Поначалу ничего не происходило. Я сидел с закрытыми глазами и ощущал только мох под задницей, кору за спиной и ветер на щеках. Обычные, понятные, земные ощущения, без малейшего намека на волшебство.
А потом — на самом краю восприятия, там, где заканчивается слух и начинается нечто иное, — я его уловил. Тихий шепот. Не звук и даже не голос, а скорее призрачное, почти неуловимое направление, как стрелка компаса, медленно разворачивающаяся где-то под черепной коробкой. Он тянул куда-то влево и вниз по склону. Ощутимо настойчиво, но в то же время мягко, как ребенок тянет за рукав, уводя к чему-то важному, невидимому взрослым глазом.

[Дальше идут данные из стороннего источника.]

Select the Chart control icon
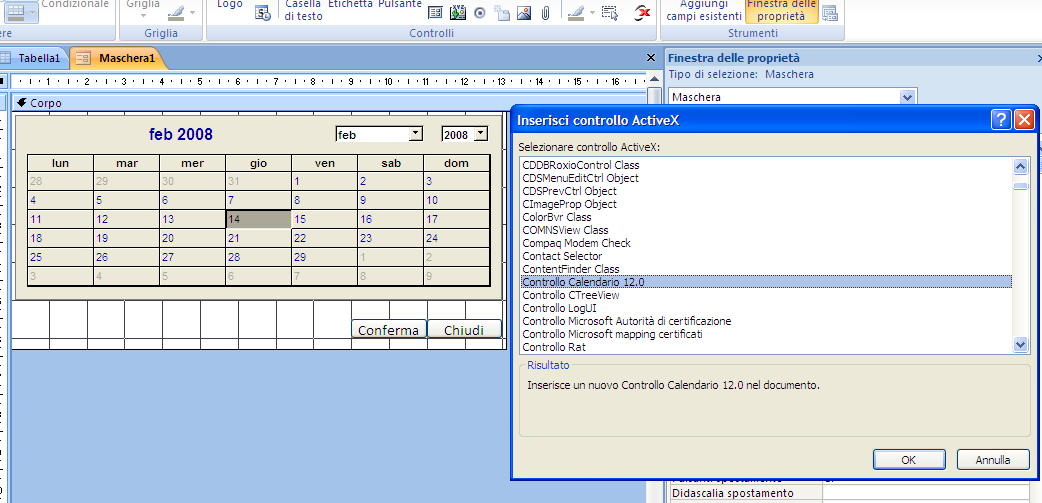Image resolution: width=1042 pixels, height=503 pixels. pyautogui.click(x=458, y=13)
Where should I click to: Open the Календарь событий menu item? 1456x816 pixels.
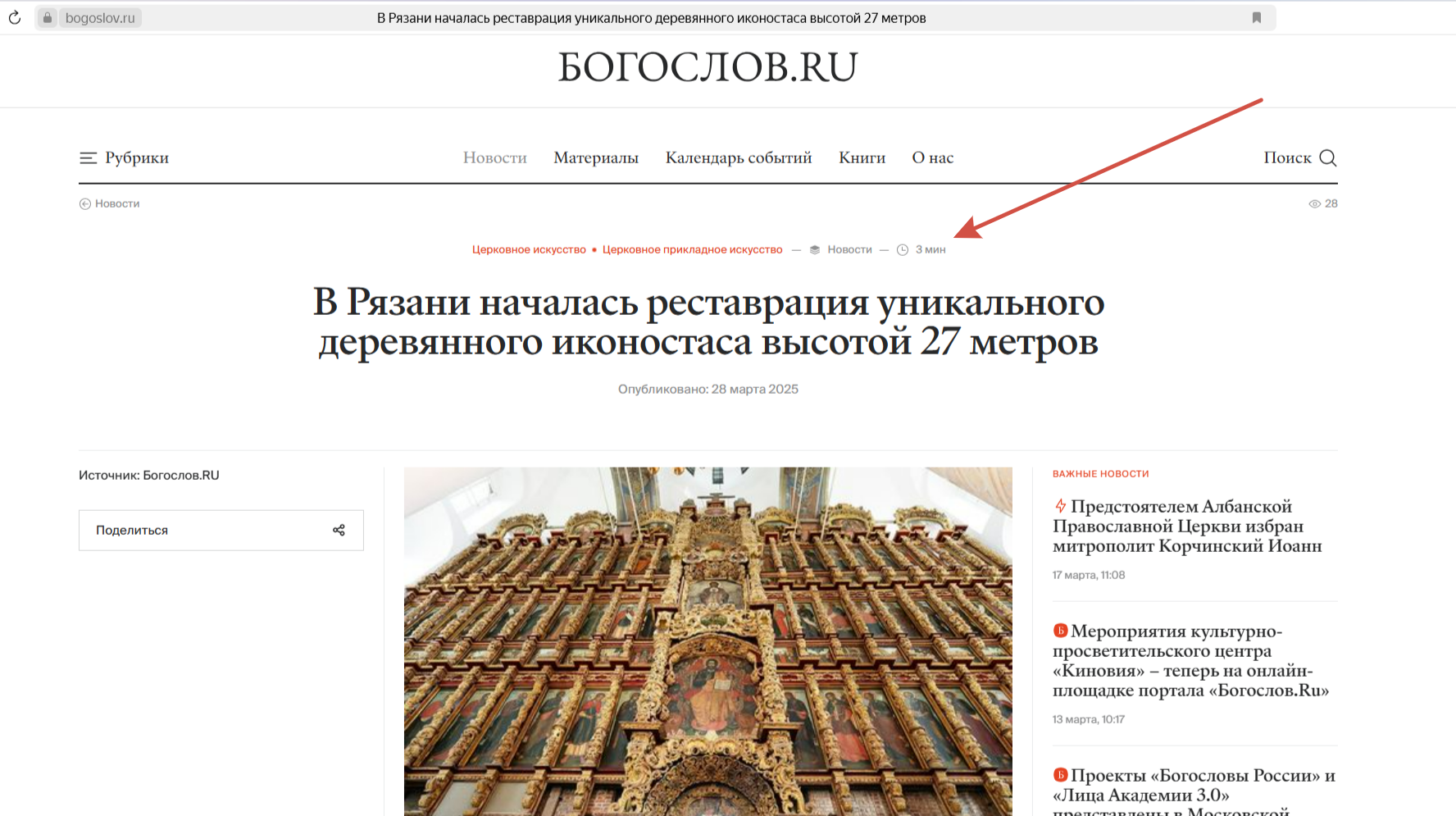click(738, 157)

Я открыл глаза и увидел то, чего секунду назад здесь еще не было. Между деревьями, между корнями и мхом, обозначилась тропа. Узкая и едва различимая, словно кто-то провел по земле невидимой кистью, чуть-чуть сдвинув мох и листья в стороны. Она уходила вниз по склону, петляя между стволами, и таяла в зеленом полумраке.

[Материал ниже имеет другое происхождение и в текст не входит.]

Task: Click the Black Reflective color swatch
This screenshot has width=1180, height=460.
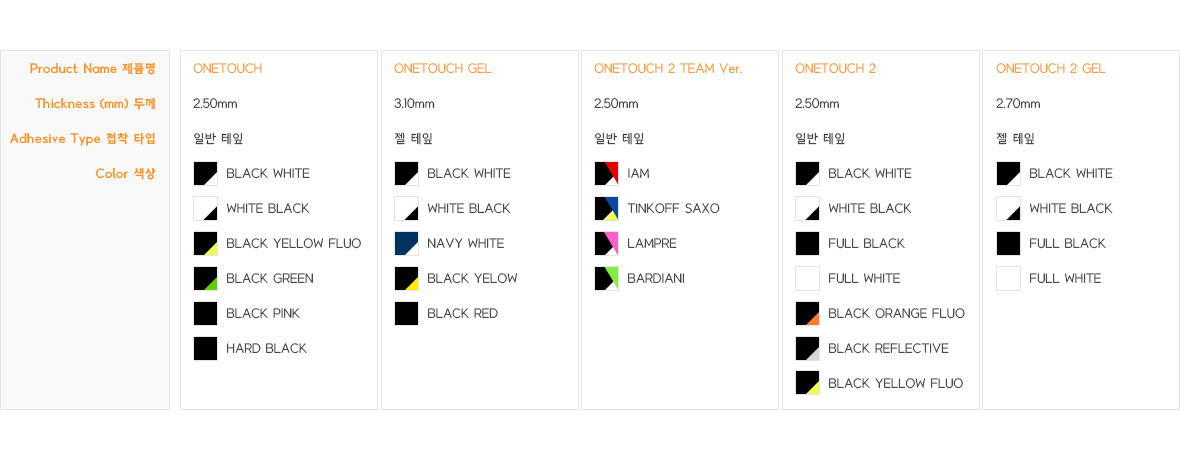Action: click(x=807, y=349)
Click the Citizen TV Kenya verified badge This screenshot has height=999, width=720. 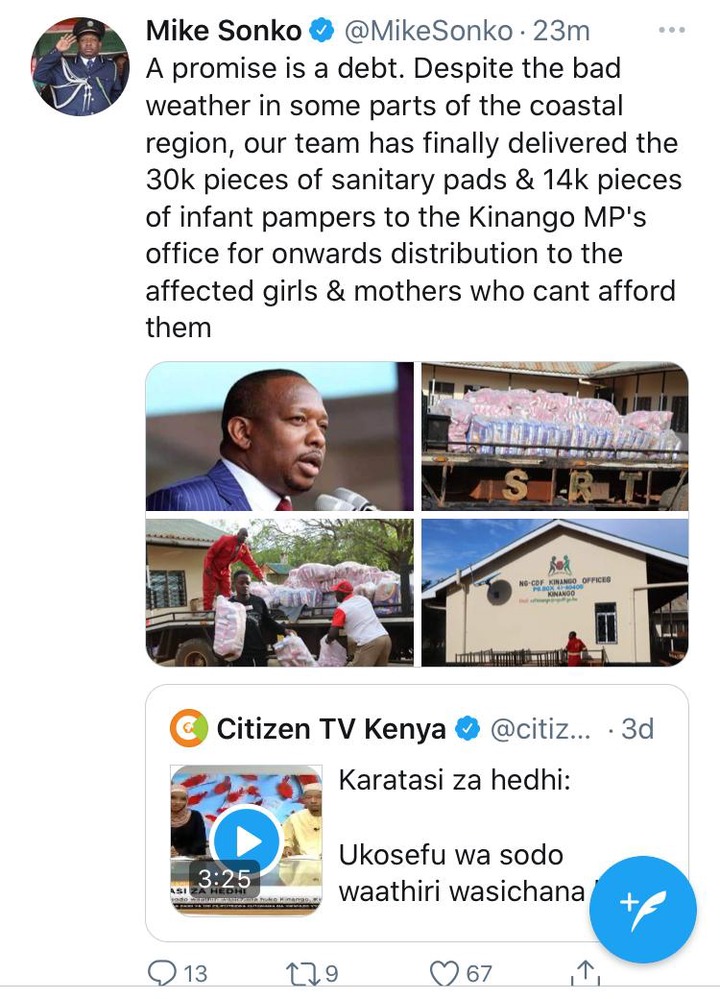click(467, 728)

Я поднялся, закинул рюкзак на плечо и пошел.
Тропа, если так вообще можно выразиться, уверенно вела за собой, обходя завалы и густой подлесок, как будто знала, где мне будет проще пройти. Шепот в голове не стихал, и я шагал следом за ним, стараясь не думать, не разбирать по полочкам, и не пытаться понять некую скрытую механику, потому что смутно подозревал — стоило включить голову, и все рассыплется.

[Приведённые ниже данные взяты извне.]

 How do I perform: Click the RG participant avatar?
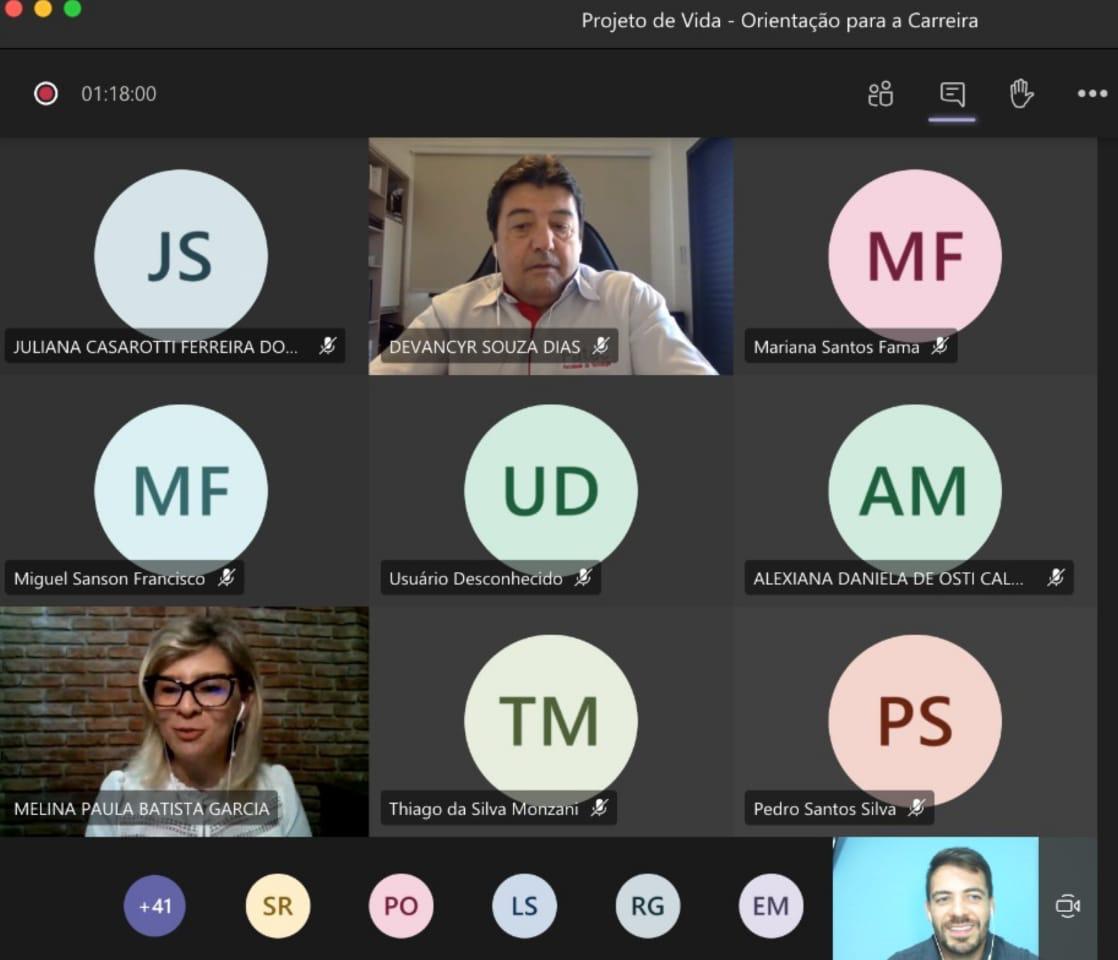(x=647, y=906)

Минут через пятнадцать мою руку, словно кто-то приложил к коже раскаленную монету, резко обожгло.
Я дернулся и задрал рукав.
Чернила шевелились, перетекали под кожей знакомыми разводами, и надпись «Мана» медленно менялась — тройка поблекла, а на ее месте проступила единица в скобках: «(1)». Мана таяла куском сахара в кипятке, и я вдруг с пугающей отчетливостью понял, что если дойдет до нуля, то ничем хорошим это не кончится. Откуда взялась эта уверенность? Изнутри или из шепота, а может из самой метки? Я понятия не имел, но она, эта уверенность, была окончательной и обжалованию не подлежала.
Беда заключалась в том, что я понятия не имел, как остановить то, что делал, потому как вообще не понимал, что именно делаю. Как выключить то, что не включал? Как отпустить то, что и не держал?
— Стоп! — заорал я, и мой собственный голос прозвучал в лесной тишине как-то жалко и испуганно. — Хватит! Стой! Отмена!
И все разом оборвалось — как будто кто-то дернул рубильник. Шепот смолк, тропа растаяла, словно ее стерли ластиком, а чернила на предплечье застыли на полпути, так и не закончив начатое движение. Я, тяжело дыша, стоял посреди леса и таращился на застывшую отметку в скобках на своей руке. Одна единица из трех. Две уже были потрачены, а я даже толком не разобрался, на что именно.
Я огляделся, пытаясь сориентироваться и заодно унять бешено колотящееся сердце, и тут мой взгляд зацепился за кое-что знакомое.
В нескольких шагах от меня, в тени поваленного дерева, рос куст. Толстый витой стебель с розеткой продолговатых листьев у основания и несколькими бутонами на вершине, раскрытыми в подобие раструбов. Внутри каждого из них угадывалась спираль закрученных лепестков. Маленькие точки у корня, обнаруженные мной на рисунке Патко, оказались ничем иным, как крохотными наростами вроде бородавок. Они слабо мерцали тем же золотистым светом, что и жилки растений, замеченных мною раньше.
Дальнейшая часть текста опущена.